- _引用原文_
<<<<

数据集的获取
tiny-kinetics-400数据集的获取
参考:Tramac/tiny-kinetics-400: Tiny Kinetics-400 for test
也已转存到天翼云盘:https://cloud.189.cn/web/share?code=iy6NZjERvuIv(访问码:6cbv)
服务器租用&依赖环境安装
此处用的是funHPC的四毛六一小时的P40 24G,环境选择 pytorch1.9/python3.8/cuda11.1
官方教程(安装 — MMAction2 1.2.0 文档)上面讲了安装torch之类的,因为我这里是用的云服务器,直接就是部署好了的,不再重新安装
首先pip更换科大源
pip config set global.index-url https://mirrors.ustc.edu.cn/pypi/simple
根据官方教程 安装 MMEngine、MMCV、MMDetection 和 MMPose。
pip install -U openmim
mim install mmengine
mim install mmcv==2.1.0 # 好像不加版本要求后面会出错,可能是对不同cuda版本有不同要求
mim install mmdet
mim install mmpose
此处我们选择直接将mmaction2安装为python包(省的编译太费时间)(但是这样安装后面会有个问题,源码mmaction2/mmaction/models/localizers/drn目录好像并没有存在于安装的python包下,所以当终端报错找不到drn时直接cp -r把这个drn的目录复制过去即可解决问题)

>>>>

- _数据摘录_
<<<<

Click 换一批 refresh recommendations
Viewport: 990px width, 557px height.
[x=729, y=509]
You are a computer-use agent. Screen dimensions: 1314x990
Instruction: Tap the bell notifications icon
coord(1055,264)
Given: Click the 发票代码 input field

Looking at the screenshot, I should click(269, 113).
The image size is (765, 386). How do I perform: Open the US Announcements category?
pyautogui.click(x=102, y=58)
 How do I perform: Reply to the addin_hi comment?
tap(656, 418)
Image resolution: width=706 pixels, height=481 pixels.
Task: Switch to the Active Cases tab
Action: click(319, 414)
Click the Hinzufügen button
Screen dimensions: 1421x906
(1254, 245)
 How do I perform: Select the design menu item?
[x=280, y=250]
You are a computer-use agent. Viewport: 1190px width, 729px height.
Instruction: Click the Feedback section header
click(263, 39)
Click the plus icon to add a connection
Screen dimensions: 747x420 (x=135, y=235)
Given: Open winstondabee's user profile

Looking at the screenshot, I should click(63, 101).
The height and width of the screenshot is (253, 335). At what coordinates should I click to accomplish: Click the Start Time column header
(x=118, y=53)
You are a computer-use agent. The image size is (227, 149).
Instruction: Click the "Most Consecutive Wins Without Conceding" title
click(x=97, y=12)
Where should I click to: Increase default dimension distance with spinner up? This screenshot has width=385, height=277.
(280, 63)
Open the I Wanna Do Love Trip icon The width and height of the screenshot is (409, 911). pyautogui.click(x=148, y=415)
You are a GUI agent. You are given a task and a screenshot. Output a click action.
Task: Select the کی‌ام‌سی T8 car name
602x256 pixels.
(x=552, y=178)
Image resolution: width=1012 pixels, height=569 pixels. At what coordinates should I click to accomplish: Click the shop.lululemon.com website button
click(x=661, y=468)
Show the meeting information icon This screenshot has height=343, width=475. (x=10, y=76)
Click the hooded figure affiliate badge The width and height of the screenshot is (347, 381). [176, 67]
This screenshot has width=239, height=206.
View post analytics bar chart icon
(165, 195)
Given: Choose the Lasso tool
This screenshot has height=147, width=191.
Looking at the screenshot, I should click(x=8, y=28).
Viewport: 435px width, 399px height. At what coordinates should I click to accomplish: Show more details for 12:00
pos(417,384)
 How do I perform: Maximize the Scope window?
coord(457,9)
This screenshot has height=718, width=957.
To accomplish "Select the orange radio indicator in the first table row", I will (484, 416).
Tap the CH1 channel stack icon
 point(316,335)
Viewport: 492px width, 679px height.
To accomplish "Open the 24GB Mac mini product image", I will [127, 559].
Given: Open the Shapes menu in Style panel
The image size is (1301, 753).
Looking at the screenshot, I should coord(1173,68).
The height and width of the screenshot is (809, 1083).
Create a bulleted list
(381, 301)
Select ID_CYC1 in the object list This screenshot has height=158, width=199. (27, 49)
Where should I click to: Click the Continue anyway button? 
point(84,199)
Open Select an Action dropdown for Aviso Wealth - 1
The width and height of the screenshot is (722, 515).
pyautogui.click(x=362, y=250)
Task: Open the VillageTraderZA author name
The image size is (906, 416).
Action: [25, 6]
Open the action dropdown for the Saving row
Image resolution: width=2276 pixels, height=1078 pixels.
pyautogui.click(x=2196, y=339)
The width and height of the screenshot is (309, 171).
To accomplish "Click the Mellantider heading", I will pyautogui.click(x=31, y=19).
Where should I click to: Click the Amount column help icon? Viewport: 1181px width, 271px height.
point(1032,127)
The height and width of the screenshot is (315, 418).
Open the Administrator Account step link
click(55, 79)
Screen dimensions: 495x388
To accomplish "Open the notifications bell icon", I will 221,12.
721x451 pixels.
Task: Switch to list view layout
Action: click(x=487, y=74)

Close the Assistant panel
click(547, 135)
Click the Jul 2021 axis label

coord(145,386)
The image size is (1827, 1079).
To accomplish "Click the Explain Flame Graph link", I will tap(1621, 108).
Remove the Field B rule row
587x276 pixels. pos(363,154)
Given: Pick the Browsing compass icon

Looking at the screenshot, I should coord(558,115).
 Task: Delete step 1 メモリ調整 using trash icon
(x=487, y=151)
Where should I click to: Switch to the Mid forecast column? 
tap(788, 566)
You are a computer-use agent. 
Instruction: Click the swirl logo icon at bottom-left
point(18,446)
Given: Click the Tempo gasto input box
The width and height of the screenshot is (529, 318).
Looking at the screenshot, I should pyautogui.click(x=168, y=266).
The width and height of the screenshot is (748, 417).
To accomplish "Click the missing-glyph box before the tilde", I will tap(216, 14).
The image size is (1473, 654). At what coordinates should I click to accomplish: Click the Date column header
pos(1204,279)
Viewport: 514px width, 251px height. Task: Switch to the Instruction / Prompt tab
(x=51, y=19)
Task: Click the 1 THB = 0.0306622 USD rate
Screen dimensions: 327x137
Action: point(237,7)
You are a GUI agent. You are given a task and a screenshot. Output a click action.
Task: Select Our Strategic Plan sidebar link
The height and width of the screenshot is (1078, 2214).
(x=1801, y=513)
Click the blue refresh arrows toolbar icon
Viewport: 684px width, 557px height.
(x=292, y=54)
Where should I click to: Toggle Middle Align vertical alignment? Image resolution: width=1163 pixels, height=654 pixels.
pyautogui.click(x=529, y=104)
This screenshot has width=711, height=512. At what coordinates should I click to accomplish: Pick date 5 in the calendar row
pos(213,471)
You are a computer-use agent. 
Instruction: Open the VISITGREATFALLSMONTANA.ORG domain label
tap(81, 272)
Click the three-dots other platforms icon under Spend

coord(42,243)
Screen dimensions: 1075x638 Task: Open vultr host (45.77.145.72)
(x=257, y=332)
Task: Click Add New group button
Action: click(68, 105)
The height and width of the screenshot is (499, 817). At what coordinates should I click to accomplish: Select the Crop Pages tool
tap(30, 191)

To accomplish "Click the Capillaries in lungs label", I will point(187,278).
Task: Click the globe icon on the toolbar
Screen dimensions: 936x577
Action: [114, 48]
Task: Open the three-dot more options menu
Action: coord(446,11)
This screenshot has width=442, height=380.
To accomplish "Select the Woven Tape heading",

>>>>

- _待办任务_
**a)** 请抄录引用原文中从“服务器租用&依赖环境安装”到“的目录复制过去即可解决问题)”的这一段，一字不改。
**b)** 引用原文中用 mim 安装 mmcv 时指定了哪个版本号？
上面的数据与引用原文没有任何关系。

- _参考答案_
**a)**
服务器租用&依赖环境安装
此处用的是funHPC的四毛六一小时的P40 24G,环境选择 pytorch1.9/python3.8/cuda11.1
官方教程(安装 — MMAction2 1.2.0 文档)上面讲了安装torch之类的,因为我这里是用的云服务器,直接就是部署好了的,不再重新安装
首先pip更换科大源
pip config set global.index-url https://mirrors.ustc.edu.cn/pypi/simple
根据官方教程 安装 MMEngine、MMCV、MMDetection 和 MMPose。
pip install -U openmim
mim install mmengine
mim install mmcv==2.1.0 # 好像不加版本要求后面会出错,可能是对不同cuda版本有不同要求
mim install mmdet
mim install mmpose
此处我们选择直接将mmaction2安装为python包(省的编译太费时间)(但是这样安装后面会有个问题,源码mmaction2/mmaction/models/localizers/drn目录好像并没有存在于安装的python包下,所以当终端报错找不到drn时直接cp -r把这个drn的目录复制过去即可解决问题)

**b)** 2.1.0